In a Monday memo from OPM director Scott Kupor, the guidance called on agencies to utilize both existing monetary and non-monetary awards programs to ensure “only those individuals who have demonstrated genuinely exceptional individual performance and contributions to the agency receive the largest performance awards and pay adjustments.”
“Too often, inflated and subjective performance ratings have resulted in dollars available for performance awards being distributed broadly across the majority of employees, thereby diminishing the provision of meaningful bonuses and awards to reward the most deserving employees,” Kupor said, citing fiscal 2024 stats that the average award for an employee rated “fully successful” was 2.4% of their annual salary, while an employee rated “outstanding” had an average award of 4.2% of their salary.
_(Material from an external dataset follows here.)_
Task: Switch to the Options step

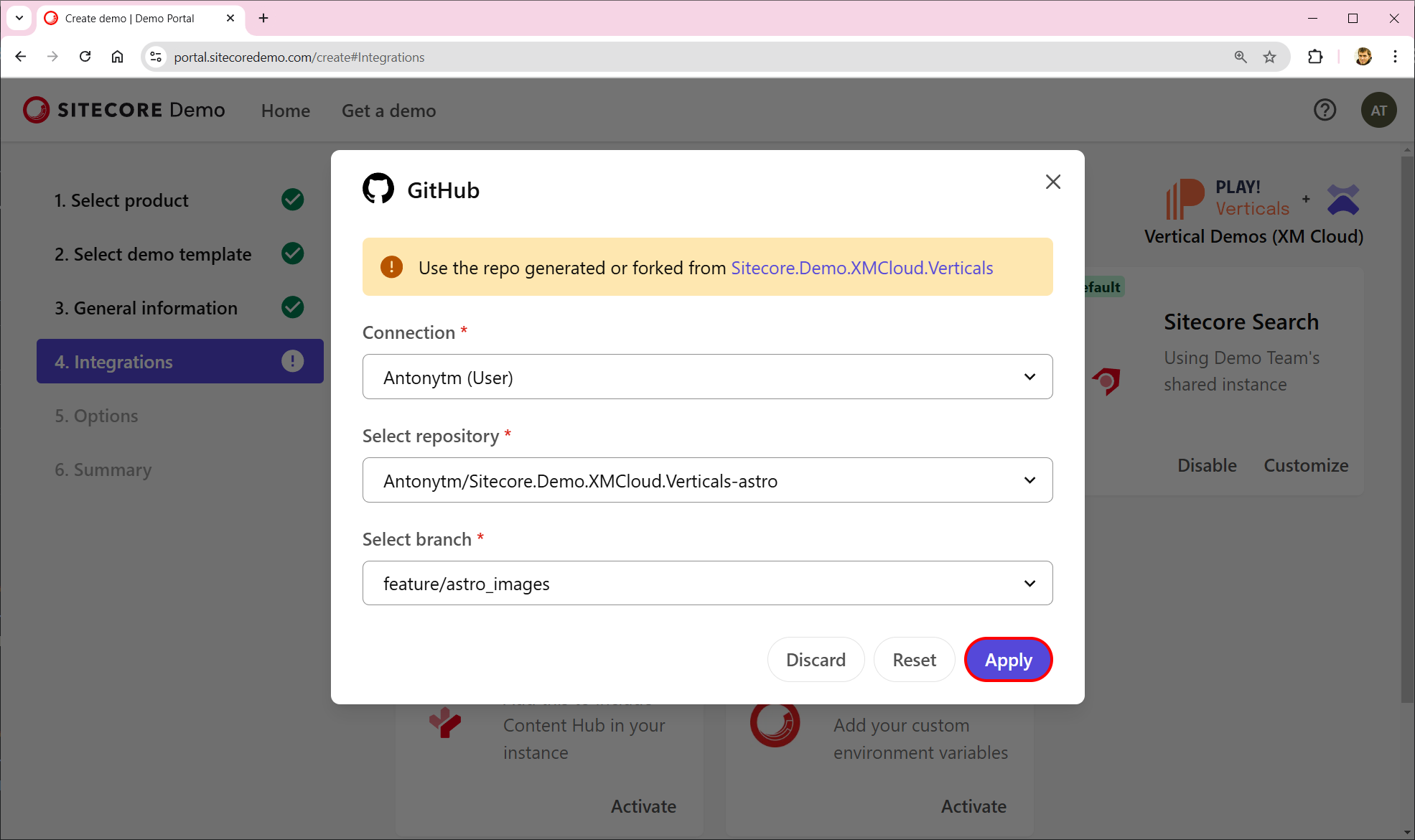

As such, the guidance calls on agencies to conduct comprehensive reviews of their awards programs and remove barriers to rewards for the “the most deserving employees,” such as limiting monetary awards, aggregate spending limits or award pools below statutory or regulatory levels.
That means for performance-based awards, agencies should set aside at least 60% of their Senior Executive Service, Senior Professional and non-SES/SP bonus pools to Level 4 and 5 performers, those deemed as “Exceeds Fully Successful” and “Outstanding.”
The policy also states that even though agencies may be facing slimmer budgets in fiscal 2026, they should set aside award funding to be applied towards real-time or mid-year, time-based results, while also applying “a holistic approach” to awards policy by leveraging time-off and quality step increases as incentives in place of cash awards.
The guidance also notes the reemergence of the Presidential Rank Awards in fiscal 2026 after the incoming Trump administration paused them in March.
The policy follows OPM’s guidance issued in June that called for rigorous performance standards designed to assess fewer employees as above average or outstanding.
To that point, Monday’s guidance points to the expectation that, due to new policies restricting the number of SES personnel that can be rated at Levels 4 and 5, that in fiscal 2026, most employees with receive “Fully Successful” assessments. The policy calls on agencies to reward employees with “Fully Successful” ratings, “but in a way that makes meaningful distinctions among the rewards of all rating levels and reserves the largest bonuses for the highest performers.”
Kupor added in the memo that with fewer employees assessed at higher levels, combined with more rigorous standards for employees deemed lower performers, a select few are going to receive higher rewards.
“Agencies are also reminded that tolerating low performance results in a lack of trust between employees and supervisors, and supervisors are expected and obligated to identify unacceptable performance via the appropriate performance rating,” he said. “This increased rigor in the assessment of individual and organizational performance will provide for a larger pool of funds from which the high performers—and only high performers—are rewarded appropriately.”